Description of the task:
Copy the records below word for word, leaving out the pictures.

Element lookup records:
....................

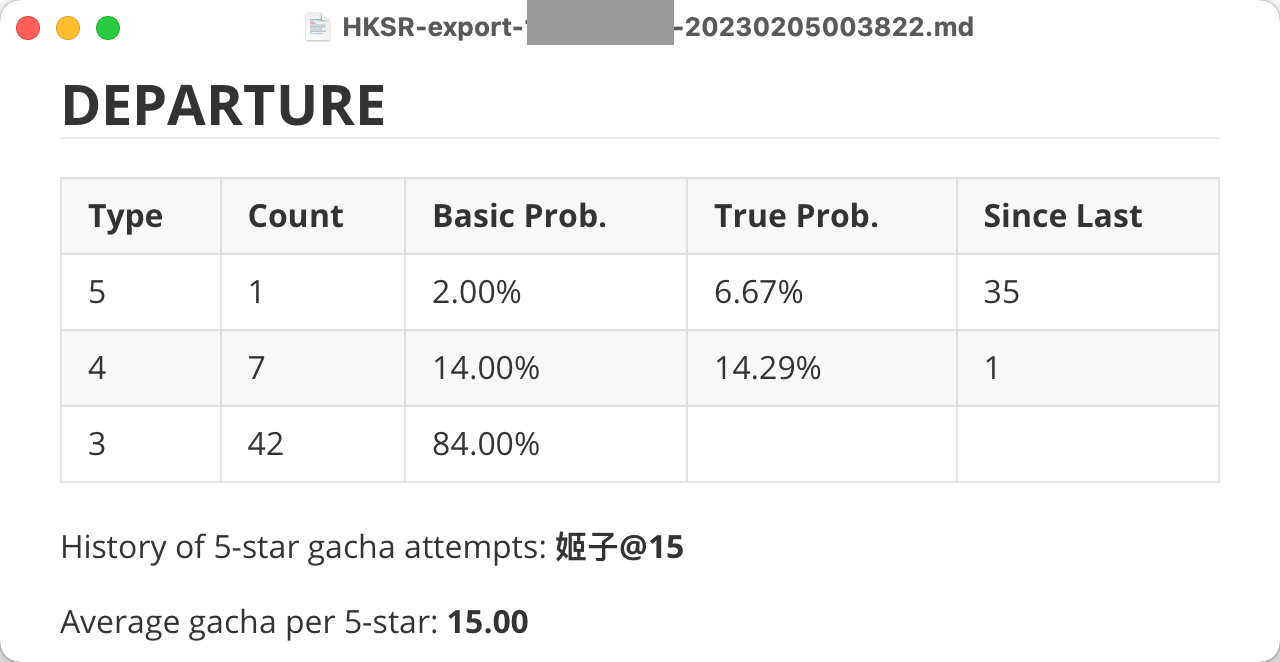
Task: Close the window with the red button
Action: point(28,28)
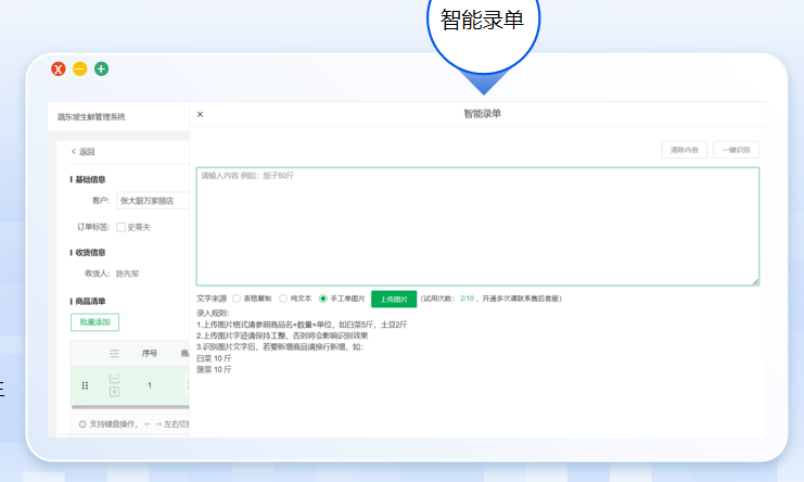This screenshot has width=804, height=482.
Task: Go back using the 返回 link
Action: click(x=83, y=152)
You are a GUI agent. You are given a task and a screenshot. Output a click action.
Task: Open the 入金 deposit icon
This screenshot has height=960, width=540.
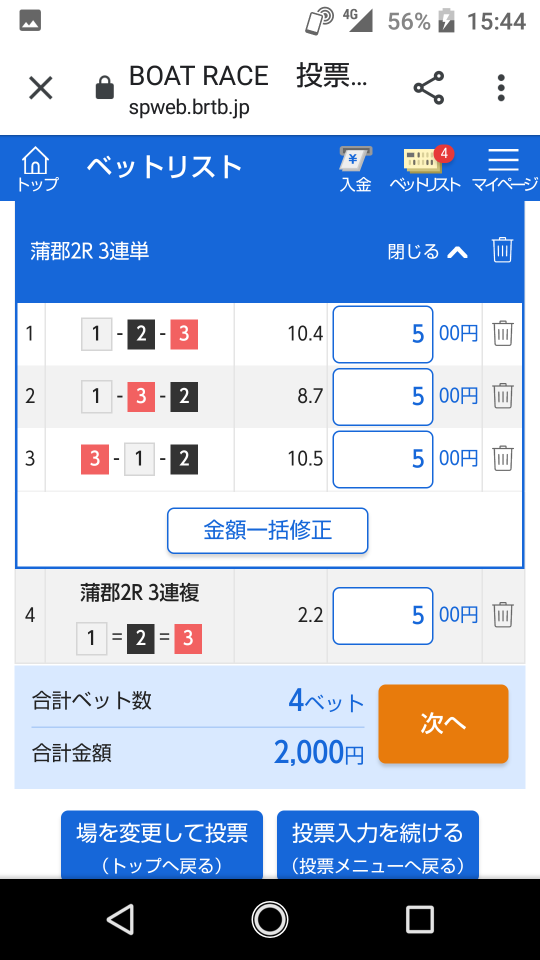pos(356,170)
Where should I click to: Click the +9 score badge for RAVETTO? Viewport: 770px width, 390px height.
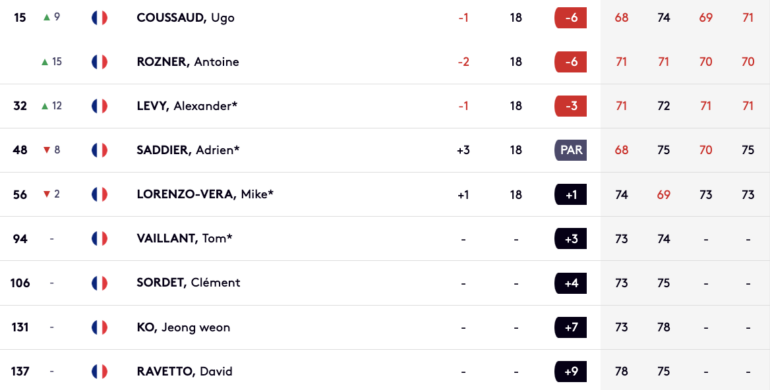pyautogui.click(x=571, y=371)
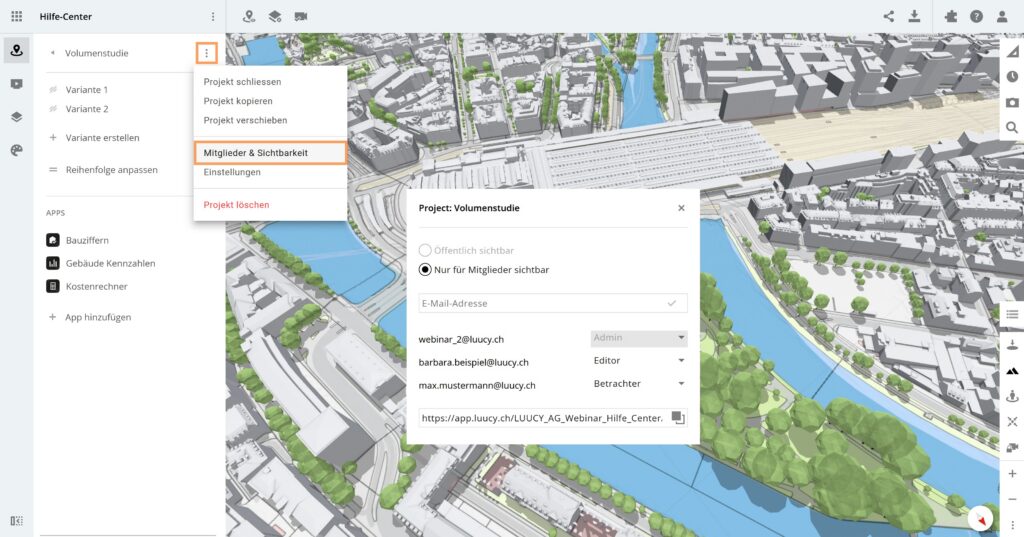Open the Editor role dropdown for barbara.beispiel
This screenshot has width=1024, height=537.
click(638, 361)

....................

Output:
Task: Close the window with the red button
Action: point(28,28)
This screenshot has width=804, height=482.
Task: Go back using the 返回 link
Action: click(x=83, y=152)
You are a GUI agent. You are given a task and a screenshot. Output a click action.
Task: Open the 入金 deposit icon
This screenshot has height=960, width=540.
pos(356,170)
Where should I click to: Click the +9 score badge for RAVETTO? Viewport: 770px width, 390px height.
pyautogui.click(x=571, y=371)
Open the Editor role dropdown for barbara.beispiel
This screenshot has width=1024, height=537.
click(638, 361)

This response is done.